§ **Materials provided**
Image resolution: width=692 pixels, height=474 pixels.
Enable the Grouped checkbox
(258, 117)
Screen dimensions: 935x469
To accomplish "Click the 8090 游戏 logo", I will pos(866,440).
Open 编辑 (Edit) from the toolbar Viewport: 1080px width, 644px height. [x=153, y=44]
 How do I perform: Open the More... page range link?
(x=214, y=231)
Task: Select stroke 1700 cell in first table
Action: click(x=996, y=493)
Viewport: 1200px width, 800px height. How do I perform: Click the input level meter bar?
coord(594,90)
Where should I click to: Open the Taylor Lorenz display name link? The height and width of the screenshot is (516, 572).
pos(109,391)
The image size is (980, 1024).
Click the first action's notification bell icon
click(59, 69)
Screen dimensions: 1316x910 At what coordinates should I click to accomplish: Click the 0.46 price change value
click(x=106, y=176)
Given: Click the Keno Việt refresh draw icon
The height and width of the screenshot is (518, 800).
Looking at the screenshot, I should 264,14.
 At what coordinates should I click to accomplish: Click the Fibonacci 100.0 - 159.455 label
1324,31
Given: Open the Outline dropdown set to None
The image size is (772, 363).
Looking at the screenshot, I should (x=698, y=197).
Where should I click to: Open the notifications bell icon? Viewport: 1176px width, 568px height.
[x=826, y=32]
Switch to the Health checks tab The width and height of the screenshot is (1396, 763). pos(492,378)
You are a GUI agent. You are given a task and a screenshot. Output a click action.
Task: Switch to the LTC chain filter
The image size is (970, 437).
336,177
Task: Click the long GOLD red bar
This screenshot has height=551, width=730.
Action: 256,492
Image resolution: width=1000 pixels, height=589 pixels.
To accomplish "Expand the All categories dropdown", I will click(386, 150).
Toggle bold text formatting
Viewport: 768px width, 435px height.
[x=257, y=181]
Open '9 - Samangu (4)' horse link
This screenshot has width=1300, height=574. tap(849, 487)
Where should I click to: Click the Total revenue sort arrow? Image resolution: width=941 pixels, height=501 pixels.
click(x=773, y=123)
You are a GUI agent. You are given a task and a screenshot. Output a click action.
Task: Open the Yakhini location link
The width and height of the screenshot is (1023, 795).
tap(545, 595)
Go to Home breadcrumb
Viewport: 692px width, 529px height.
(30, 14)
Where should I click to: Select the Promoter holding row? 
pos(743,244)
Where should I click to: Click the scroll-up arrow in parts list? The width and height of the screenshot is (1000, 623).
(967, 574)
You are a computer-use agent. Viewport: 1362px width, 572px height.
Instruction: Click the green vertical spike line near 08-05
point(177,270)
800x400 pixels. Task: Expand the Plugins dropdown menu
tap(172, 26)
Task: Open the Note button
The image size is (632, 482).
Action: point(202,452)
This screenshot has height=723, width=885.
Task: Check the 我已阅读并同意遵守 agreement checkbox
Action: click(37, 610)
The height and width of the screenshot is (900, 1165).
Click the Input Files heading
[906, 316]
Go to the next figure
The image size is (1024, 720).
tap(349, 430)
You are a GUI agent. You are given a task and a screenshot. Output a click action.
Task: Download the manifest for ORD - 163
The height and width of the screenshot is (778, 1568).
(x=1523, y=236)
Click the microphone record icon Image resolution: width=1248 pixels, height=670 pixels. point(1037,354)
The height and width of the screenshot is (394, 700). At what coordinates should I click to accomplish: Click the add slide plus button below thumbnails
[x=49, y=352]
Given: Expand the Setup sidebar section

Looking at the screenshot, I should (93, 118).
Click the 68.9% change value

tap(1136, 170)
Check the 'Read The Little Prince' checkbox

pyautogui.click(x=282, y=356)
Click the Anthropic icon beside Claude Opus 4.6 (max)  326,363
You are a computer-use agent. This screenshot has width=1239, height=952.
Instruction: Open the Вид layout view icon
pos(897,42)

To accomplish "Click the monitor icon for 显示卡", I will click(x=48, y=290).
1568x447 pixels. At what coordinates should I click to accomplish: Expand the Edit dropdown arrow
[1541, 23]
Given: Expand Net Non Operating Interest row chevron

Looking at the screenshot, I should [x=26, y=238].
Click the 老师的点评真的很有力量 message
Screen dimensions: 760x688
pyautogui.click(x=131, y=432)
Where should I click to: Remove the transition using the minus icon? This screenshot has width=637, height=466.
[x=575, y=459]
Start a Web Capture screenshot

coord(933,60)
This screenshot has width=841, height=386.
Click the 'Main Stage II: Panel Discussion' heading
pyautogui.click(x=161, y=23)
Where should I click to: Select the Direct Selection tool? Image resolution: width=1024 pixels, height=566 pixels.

§ **What to produce**
In the data above, which lines include "computer"? Return those lines.

§ **Result for this exercise**
You are a computer-use agent. Viewport: 1362px width, 572px height.
You are a computer-use agent. This screenshot has width=1239, height=952.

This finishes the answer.